The money-soaked beanfeast in Miami brought the curtain down on LIV’s second season. By all accounts it’s onwards and upwards next year with the main movers and shakers involved in the breakaway circuit all talking with great optimism about the series going from strength to strength. But they would, wouldn’t they?

Phil Mickelson, a man who does so much LIV PR he’s actually morphing into a human press release, claimed more PGA Tour and DP World Tour players would be jumping on board the LIV gravy train. Bubba Watson, meanwhile, reckoned “10 to 20” investors had expressed an interest in buying his RangeGoats team while Greg Norman, the combative CEO of the LIV operation, spoke for the first time in months and was as bullish as, well, a bull at the height of the rutting season.

While there is plenty of bombast from the LIV lot, the men’s professional game as a whole at the top end remains mired in uncertainty as we inch towards the end of another golfing year of trials and tribulations.

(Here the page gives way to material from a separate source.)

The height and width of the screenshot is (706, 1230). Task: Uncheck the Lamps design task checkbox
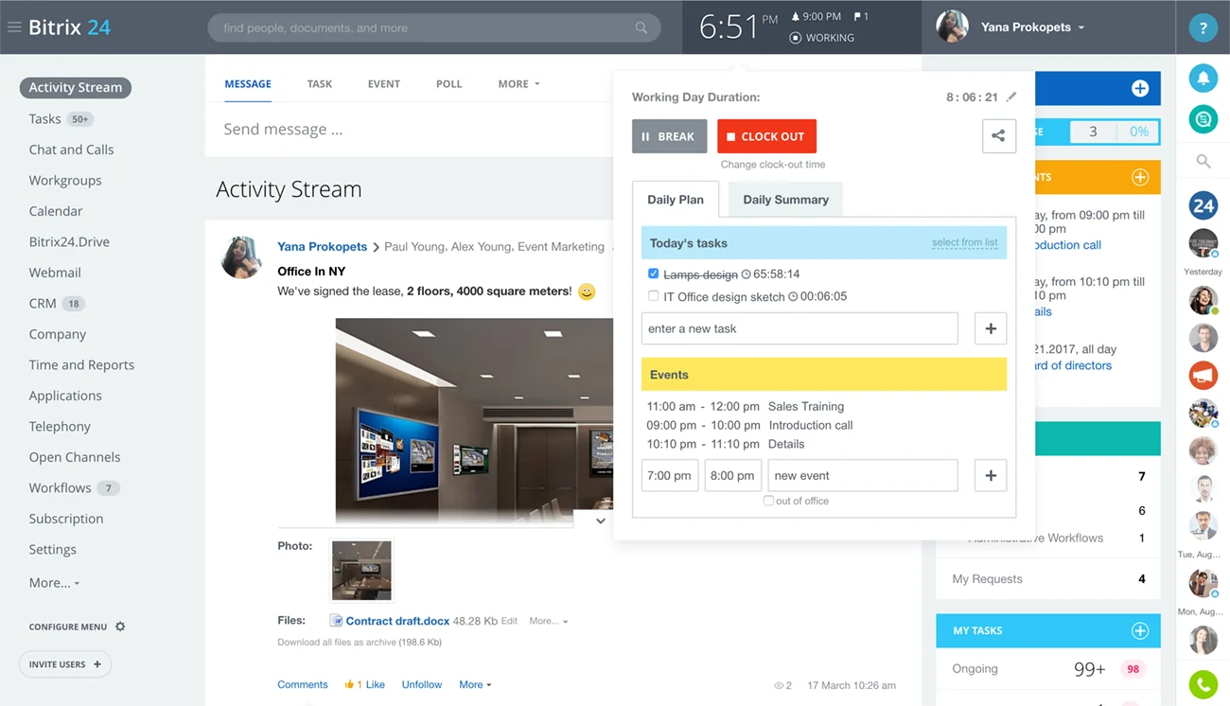[653, 274]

The proposed and highly controversial agreement between the PGA Tour, the DP World Tour and the Saudi Public Investment Fund (PIF) which bankrolls LIV still needs to be finalised – if it ever will be? -  and continues to be as fiddly a process as trying to change one of those flush-mounted kitchen spotlights with oven gloves on.

The PGA Tour wants to keep control of its product, the DP World Tour wants to fortify its own position and the PIF wants a degree of influence and a return on its potentially mighty investment. All this sorted by an end of year deadline agreed by the three parties? Good luck.

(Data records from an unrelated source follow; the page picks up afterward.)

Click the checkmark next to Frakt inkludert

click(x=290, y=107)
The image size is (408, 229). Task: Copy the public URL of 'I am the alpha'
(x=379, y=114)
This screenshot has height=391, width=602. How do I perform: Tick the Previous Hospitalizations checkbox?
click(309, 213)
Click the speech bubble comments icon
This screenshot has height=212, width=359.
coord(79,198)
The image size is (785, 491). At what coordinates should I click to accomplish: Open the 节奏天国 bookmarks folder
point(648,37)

Perhaps it will all come out in the wash and there will be an eventual co-operation? Or will the men’s scene in the upper echelons just continue to muddle on in this somewhat awkward co-existence?

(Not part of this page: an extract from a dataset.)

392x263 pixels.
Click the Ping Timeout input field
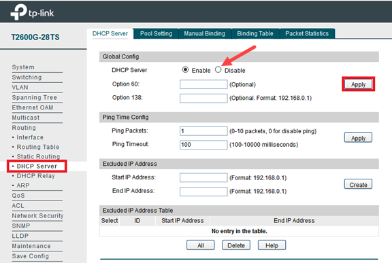click(x=203, y=145)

The news the other week, meanwhile, that LIV had its application for Official World Golf Ranking (OWGR) status hurled in the bin again due to its failure to comply with various requirements means its players, without access to points, continue to tumble down the global order.

As it stands, only five LIV players – Brooks Koepka, Cameron Smith, Dustin Johnson, DeChambeau and Mickelson – are guaranteed places at all four majors in 2024. Talor Gooch, who has won three times on the LIV Series this season and is a highly polished performer, is not in any. Before joining the LIV rebellion, Gooch was 31st in the world. Now he’s 214th and plummeting like this scribe’s bank account after three nights in London.  

The reality, of course, is that Gooch and others chose the LIV money – and lots of it – over the competitive legitimacy demanded by the OWGR. They knew what the price of their defection would be. Decisions have consequences.

As you read this, you’re possibly thinking, ‘I haven’t got the slightest bit of interest in all this LIV-related claptrap’. I wouldn’t blame you. You’re probably aware that LIV exists but that’s no doubt down to the sheer volume of disruption it created rather than any of the actual golf stories it has produced on the course. Money can buy many things, but it can’t buy widespread interest.

For the time being, then, it’s business – and negotiations - as usual in the divided world of the men’s game. An uneasy truce may have been called but there will be a few more battles to come yet.

AND ANOTHER THING

It has been a terribly sad few days with the loss of Allan Brodie and Kevin McAlpine. The sudden passing of former Scottish Amateur matchplay and strokeplay champion McAlpine, at just 39, was particularly desperate.

Allan, who died at 76, was one of Scotland’s finest amateur golfers and enjoyed a wonderful period of pomp in an age of great competition, characters and camaraderie.

Kevin, the son of the celebrated Dundee United goalie Hamish, made his own name as a golfer before forging a successful career as a caddie. My condolences go out to Allan and Kevin’s families and friends.